* YOUR GOAL: Return all of the material below verbatim, line for line, without altering, reordering, or omitting anything.

>> Start DATA IN THIS EXERCISE

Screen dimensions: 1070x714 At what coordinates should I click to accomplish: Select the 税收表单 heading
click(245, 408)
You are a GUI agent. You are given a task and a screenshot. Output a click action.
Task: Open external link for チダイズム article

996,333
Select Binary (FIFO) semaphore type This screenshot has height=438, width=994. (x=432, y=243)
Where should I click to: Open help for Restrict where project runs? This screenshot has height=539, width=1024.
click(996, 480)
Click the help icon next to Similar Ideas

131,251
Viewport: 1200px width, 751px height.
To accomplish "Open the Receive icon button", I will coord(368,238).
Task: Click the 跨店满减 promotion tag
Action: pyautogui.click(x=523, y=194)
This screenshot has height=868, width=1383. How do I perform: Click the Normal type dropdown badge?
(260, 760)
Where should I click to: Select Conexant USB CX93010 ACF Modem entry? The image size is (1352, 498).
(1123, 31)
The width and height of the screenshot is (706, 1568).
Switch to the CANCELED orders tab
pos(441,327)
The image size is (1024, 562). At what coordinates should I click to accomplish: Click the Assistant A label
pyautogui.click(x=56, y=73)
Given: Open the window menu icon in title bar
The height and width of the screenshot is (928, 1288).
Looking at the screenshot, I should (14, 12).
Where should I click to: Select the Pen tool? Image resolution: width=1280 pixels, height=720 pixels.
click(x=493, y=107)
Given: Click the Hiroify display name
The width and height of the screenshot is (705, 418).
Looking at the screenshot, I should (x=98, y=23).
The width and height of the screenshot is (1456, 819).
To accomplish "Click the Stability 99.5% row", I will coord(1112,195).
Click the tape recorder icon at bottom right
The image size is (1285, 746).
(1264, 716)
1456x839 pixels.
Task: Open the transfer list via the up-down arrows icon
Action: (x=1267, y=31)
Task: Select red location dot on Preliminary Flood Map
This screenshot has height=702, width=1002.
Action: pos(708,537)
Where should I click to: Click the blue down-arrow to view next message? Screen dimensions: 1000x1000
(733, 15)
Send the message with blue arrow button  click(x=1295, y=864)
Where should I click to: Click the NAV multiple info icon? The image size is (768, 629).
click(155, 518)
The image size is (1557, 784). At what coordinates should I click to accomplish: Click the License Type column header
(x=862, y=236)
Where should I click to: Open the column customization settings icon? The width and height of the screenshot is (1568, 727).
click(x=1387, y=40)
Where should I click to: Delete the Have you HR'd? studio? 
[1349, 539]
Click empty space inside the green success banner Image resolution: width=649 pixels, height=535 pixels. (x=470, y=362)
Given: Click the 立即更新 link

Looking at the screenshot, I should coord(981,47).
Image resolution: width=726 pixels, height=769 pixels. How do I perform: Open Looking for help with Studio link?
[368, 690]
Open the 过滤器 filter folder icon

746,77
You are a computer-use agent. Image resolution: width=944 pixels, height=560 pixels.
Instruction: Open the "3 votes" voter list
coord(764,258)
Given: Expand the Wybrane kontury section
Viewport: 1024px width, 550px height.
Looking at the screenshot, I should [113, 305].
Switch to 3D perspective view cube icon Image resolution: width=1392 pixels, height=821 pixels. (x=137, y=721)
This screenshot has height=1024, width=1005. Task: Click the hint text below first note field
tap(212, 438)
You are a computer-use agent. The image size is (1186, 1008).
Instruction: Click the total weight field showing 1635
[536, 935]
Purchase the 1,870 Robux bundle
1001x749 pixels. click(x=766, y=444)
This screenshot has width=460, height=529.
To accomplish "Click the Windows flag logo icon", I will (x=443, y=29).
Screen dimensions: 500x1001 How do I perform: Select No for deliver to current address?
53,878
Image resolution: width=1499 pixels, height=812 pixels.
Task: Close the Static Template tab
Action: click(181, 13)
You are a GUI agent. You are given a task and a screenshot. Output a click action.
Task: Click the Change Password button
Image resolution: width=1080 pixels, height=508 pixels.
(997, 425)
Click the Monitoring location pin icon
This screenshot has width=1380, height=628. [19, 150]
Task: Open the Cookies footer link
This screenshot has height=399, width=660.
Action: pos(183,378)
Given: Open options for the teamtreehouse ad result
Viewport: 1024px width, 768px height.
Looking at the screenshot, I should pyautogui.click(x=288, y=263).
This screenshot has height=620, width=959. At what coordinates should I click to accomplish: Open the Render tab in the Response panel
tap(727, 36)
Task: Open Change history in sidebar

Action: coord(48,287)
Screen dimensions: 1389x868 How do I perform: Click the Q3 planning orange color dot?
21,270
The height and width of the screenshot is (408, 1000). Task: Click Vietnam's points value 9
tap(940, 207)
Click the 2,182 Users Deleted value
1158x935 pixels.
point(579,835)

>> End DATA IN THIS EXERCISE

* EXPECTED ANSWER:
Screen dimensions: 1070x714 At what coordinates should I click to accomplish: Select the 税收表单 heading
click(245, 408)
You are a GUI agent. You are given a task and a screenshot. Output a click action.
Task: Open external link for チダイズム article

996,333
Select Binary (FIFO) semaphore type This screenshot has height=438, width=994. (x=432, y=243)
Where should I click to: Open help for Restrict where project runs? This screenshot has height=539, width=1024.
click(996, 480)
Click the help icon next to Similar Ideas

131,251
Viewport: 1200px width, 751px height.
To accomplish "Open the Receive icon button", I will coord(368,238).
Task: Click the 跨店满减 promotion tag
Action: pyautogui.click(x=523, y=194)
This screenshot has height=868, width=1383. How do I perform: Click the Normal type dropdown badge?
(260, 760)
Where should I click to: Select Conexant USB CX93010 ACF Modem entry? The image size is (1352, 498).
(1123, 31)
The width and height of the screenshot is (706, 1568).
Switch to the CANCELED orders tab
pos(441,327)
The image size is (1024, 562). At what coordinates should I click to accomplish: Click the Assistant A label
pyautogui.click(x=56, y=73)
Given: Open the window menu icon in title bar
The height and width of the screenshot is (928, 1288).
Looking at the screenshot, I should (14, 12).
Where should I click to: Select the Pen tool? Image resolution: width=1280 pixels, height=720 pixels.
click(x=493, y=107)
Given: Click the Hiroify display name
The width and height of the screenshot is (705, 418).
Looking at the screenshot, I should (x=98, y=23).
The width and height of the screenshot is (1456, 819).
To accomplish "Click the Stability 99.5% row", I will coord(1112,195).
Click the tape recorder icon at bottom right
The image size is (1285, 746).
(1264, 716)
1456x839 pixels.
Task: Open the transfer list via the up-down arrows icon
Action: (x=1267, y=31)
Task: Select red location dot on Preliminary Flood Map
This screenshot has height=702, width=1002.
Action: pos(708,537)
Where should I click to: Click the blue down-arrow to view next message? Screen dimensions: 1000x1000
(733, 15)
Send the message with blue arrow button  click(x=1295, y=864)
Where should I click to: Click the NAV multiple info icon? The image size is (768, 629).
click(155, 518)
The image size is (1557, 784). At what coordinates should I click to accomplish: Click the License Type column header
(x=862, y=236)
Where should I click to: Open the column customization settings icon? The width and height of the screenshot is (1568, 727).
click(x=1387, y=40)
Where should I click to: Delete the Have you HR'd? studio? 
[1349, 539]
Click empty space inside the green success banner Image resolution: width=649 pixels, height=535 pixels. (x=470, y=362)
Given: Click the 立即更新 link

Looking at the screenshot, I should coord(981,47).
Image resolution: width=726 pixels, height=769 pixels. How do I perform: Open Looking for help with Studio link?
[368, 690]
Open the 过滤器 filter folder icon

746,77
You are a computer-use agent. Image resolution: width=944 pixels, height=560 pixels.
Instruction: Open the "3 votes" voter list
coord(764,258)
Given: Expand the Wybrane kontury section
Viewport: 1024px width, 550px height.
Looking at the screenshot, I should [113, 305].
Switch to 3D perspective view cube icon Image resolution: width=1392 pixels, height=821 pixels. (x=137, y=721)
This screenshot has height=1024, width=1005. Task: Click the hint text below first note field
tap(212, 438)
You are a computer-use agent. The image size is (1186, 1008).
Instruction: Click the total weight field showing 1635
[536, 935]
Purchase the 1,870 Robux bundle
1001x749 pixels. click(x=766, y=444)
This screenshot has width=460, height=529.
To accomplish "Click the Windows flag logo icon", I will (x=443, y=29).
Screen dimensions: 500x1001 How do I perform: Select No for deliver to current address?
53,878
Image resolution: width=1499 pixels, height=812 pixels.
Task: Close the Static Template tab
Action: click(181, 13)
You are a GUI agent. You are given a task and a screenshot. Output a click action.
Task: Click the Change Password button
Image resolution: width=1080 pixels, height=508 pixels.
(997, 425)
Click the Monitoring location pin icon
This screenshot has width=1380, height=628. [19, 150]
Task: Open the Cookies footer link
This screenshot has height=399, width=660.
Action: pos(183,378)
Given: Open options for the teamtreehouse ad result
Viewport: 1024px width, 768px height.
Looking at the screenshot, I should pyautogui.click(x=288, y=263).
This screenshot has height=620, width=959. At what coordinates should I click to accomplish: Open the Render tab in the Response panel
tap(727, 36)
Task: Open Change history in sidebar

Action: coord(48,287)
Screen dimensions: 1389x868 How do I perform: Click the Q3 planning orange color dot?
21,270
The height and width of the screenshot is (408, 1000). Task: Click Vietnam's points value 9
tap(940, 207)
Click the 2,182 Users Deleted value
1158x935 pixels.
point(579,835)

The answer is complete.